Many thanks all keep em coming and any names of marrinas or moorings that are livaboard value for money please advise as I think I will aquire the mooring as soon as i can, due to residential being hard to come by, although Abigail has given me memories of folks in cobbs quay living on their boats, and if they take a cruise or a week away or even weekends they were not classed as residential. Is this true??

Again thanks all


Col x

11-07-08, 16:45
There are at least two different definitions of residential at play here.

(i) what the marina/moorings will tolerate. As I said, that's very variable and may in some cases be a blind eye but in others (eg Brighton when we were there) be welcomed for security reasons. Many marinas, even if they don't mind liveaboards, do expect you to be able to move your boat and to actually do so occasionally! But it's not always a requirement.

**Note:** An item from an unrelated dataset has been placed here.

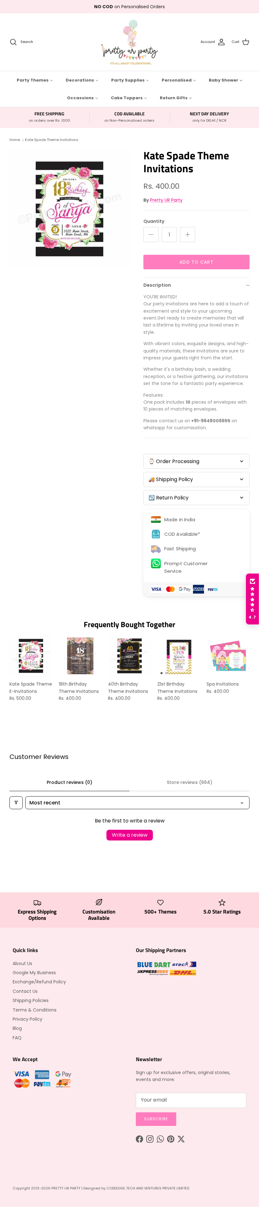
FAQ (17, 1038)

(ii) official purposes, particularly those identity issues requiring an address, and Council tax. On the former, we have had no problem, even with companies house, with Roaring Girl, such & such a marina, and their office address. On the latter, the Valuation Office Guidance (last time I looked and you should check for yourself) said the liability of a 'boat hold' depended on certain tests which could define the boat/mooring as a hereditament (the taxable unit). These tests include whether you move the boat at all, is it self-contained for sanitary, cooking and plumbing, is post delivered to the boat (as opposed to the marina office or elsewhere). I've never heard of them using a phone line to the pontoon as evidence of it being taxable (and we had such a line in both Brighton and Ipswich) but it would be another piece of evidence I suppose.

In my experience, I don't know of sea-going boats in marinas being charged CTax, except where one lass claimed housing benefit on her mooring fees. (She got a large chunk of it, but not all as they said her 10m boat was big enough for two and so she couldn't get all the rent!) I have heard of canal boats attached to moorings actually owned by the boatie being charged it.

Finally you need to convince nice doctors etc that you can go on thier lists. We found a marina address no problem, and indeed are still registered with that doctor cos she's lovely and ignores our wanderlust tendencies.

Hope this helps. You can also search council tax and things on here as people have discussed it before.

28-07-08, 01:28
Hi it is possable to get moorings in Plymouth ( S W England) for free. If you are mot too fussy as to where you want to moor ypu can lay your own mooring but you will need a dinghy to get to the shore and there is no mains electricity or water etc.